Experimentally obtained hysteretic loops are given in Figure 12 (W1) and Figure 13 (W2). Hysteretic curves of plain walls are generally symmetric and full, meaning that energy is dissipated through non-elastic deformations. The slope of the hysteretic curve decreases during unloading, which means that, besides the plastic behavior caused by friction, there are cracks that lead to a decrease of the initial stiffness (damage). A sharp vertical drop in force was registered during several load reversals. This was caused by the loss of contact between the bolt and the eyebar when the force changed direction (there was a gap of cca. 5 mm between the bolt and the hole). Additionally, the load reversal on the horizontal press should have been performed gradually (rather than instantly as was the case in our experiment) to obtain higher resolution of the measured data points and hence less evident force decline.
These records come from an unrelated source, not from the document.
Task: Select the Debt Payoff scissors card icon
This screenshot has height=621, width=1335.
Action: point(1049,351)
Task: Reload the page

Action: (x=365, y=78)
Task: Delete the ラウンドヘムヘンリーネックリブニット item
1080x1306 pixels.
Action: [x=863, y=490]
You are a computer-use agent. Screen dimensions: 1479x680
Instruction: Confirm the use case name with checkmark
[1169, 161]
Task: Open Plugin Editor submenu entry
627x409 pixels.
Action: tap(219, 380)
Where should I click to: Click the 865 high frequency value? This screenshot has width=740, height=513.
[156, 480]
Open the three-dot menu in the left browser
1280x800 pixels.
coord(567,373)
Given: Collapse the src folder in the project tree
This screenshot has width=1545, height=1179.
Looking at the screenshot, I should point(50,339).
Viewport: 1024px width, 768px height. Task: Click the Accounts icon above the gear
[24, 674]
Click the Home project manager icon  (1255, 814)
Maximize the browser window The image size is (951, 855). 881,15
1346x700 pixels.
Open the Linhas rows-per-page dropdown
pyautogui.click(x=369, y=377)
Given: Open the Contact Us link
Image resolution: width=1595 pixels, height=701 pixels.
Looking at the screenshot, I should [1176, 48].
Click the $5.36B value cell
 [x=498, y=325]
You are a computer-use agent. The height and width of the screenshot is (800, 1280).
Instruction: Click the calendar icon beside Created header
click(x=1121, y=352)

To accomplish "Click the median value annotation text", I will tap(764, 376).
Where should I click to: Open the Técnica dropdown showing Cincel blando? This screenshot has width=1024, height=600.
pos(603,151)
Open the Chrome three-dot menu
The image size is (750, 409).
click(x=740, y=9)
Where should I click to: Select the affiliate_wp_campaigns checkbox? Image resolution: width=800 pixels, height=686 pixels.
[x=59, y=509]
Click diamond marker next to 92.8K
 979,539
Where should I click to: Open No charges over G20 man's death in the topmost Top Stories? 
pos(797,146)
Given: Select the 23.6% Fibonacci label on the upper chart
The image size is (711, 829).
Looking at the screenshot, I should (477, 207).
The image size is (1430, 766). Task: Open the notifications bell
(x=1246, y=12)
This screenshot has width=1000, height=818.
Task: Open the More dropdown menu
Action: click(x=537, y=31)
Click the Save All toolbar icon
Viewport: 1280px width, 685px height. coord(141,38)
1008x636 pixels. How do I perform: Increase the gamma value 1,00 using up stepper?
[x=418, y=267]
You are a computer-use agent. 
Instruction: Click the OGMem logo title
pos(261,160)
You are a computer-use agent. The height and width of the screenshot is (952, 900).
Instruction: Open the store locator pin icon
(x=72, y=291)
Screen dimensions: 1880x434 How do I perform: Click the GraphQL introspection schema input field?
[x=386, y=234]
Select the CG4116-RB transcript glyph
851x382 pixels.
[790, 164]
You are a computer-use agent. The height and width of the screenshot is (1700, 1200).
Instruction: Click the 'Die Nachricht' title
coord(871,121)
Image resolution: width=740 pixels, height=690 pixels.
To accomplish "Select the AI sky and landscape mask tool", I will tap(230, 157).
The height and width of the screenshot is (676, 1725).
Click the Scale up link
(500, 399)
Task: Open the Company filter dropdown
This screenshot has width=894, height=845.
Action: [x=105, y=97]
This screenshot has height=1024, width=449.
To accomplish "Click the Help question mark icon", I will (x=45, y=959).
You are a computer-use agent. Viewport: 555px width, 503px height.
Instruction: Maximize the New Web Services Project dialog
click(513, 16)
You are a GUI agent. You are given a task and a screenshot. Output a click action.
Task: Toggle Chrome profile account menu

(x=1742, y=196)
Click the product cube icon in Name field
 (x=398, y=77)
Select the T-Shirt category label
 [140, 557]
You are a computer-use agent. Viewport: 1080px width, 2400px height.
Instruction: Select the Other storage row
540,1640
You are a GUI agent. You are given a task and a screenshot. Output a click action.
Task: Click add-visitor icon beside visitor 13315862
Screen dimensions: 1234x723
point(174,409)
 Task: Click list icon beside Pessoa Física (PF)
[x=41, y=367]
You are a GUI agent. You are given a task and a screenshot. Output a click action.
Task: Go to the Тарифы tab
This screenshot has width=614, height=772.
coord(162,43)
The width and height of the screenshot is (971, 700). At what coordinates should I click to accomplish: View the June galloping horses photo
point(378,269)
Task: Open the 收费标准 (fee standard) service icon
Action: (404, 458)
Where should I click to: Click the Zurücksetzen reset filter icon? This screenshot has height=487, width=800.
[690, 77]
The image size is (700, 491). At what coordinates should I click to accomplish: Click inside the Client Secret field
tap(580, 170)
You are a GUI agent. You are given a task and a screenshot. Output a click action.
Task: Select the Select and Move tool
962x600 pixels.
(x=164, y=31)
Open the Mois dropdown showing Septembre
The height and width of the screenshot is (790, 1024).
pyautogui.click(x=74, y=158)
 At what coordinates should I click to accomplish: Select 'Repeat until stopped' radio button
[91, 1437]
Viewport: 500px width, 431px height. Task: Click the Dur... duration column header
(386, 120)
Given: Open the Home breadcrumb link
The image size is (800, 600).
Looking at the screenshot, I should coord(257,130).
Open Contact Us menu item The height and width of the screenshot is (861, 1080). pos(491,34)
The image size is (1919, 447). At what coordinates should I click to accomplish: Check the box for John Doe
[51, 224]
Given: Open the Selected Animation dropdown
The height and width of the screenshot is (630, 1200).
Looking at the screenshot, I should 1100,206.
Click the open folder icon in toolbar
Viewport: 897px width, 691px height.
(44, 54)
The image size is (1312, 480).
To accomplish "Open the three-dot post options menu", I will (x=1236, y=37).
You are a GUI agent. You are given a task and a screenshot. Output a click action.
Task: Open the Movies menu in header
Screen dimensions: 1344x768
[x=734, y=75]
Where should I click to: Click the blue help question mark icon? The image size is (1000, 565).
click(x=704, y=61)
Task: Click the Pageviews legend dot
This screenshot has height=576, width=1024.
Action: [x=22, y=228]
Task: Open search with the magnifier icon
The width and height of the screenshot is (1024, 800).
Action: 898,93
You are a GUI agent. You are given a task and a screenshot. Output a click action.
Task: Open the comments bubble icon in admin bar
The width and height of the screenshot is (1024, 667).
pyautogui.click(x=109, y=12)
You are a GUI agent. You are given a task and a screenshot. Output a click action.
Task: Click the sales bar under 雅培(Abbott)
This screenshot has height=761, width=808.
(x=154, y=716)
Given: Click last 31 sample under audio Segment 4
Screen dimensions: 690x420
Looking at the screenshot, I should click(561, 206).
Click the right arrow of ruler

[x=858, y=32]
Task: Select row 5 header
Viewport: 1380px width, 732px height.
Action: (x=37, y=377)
Resistance and deformability parameters for plain walls are listed in

Table 2. Resistance and deformability parameters for plain walls W1 and W2.

Wall		Crack Limit			Maximum Resistance			Ultimate Resistance
	Ke,i [kN/mm]	Hcr [kN]	dcr [mm]	Kcr [kN/mm]	Hmax [kN]	dHmax [mm]	KHmax [kN/mm]	Hdmax [kN]	dmax [mm]	Kdmax [kN/mm]
W1	116.3	56	0.9 1	62.2	120	12	10	105	20	5.25
W2	105.2	52	1.1 2	47.3	120	8	15	100	20	5

¹ d_cr, d_Hmax i d_max of W1 correspond to relative displacements θ_cr = 0.36%, θ_Hmax = 4.8% and θ_dmax = 8.0%. ² d_cr, d_Hmax i d_max of W2 correspond to relative displacements θ_cr = 0.44%, θ_Hmax = 3.6%, and θ_dmax = 8.0%.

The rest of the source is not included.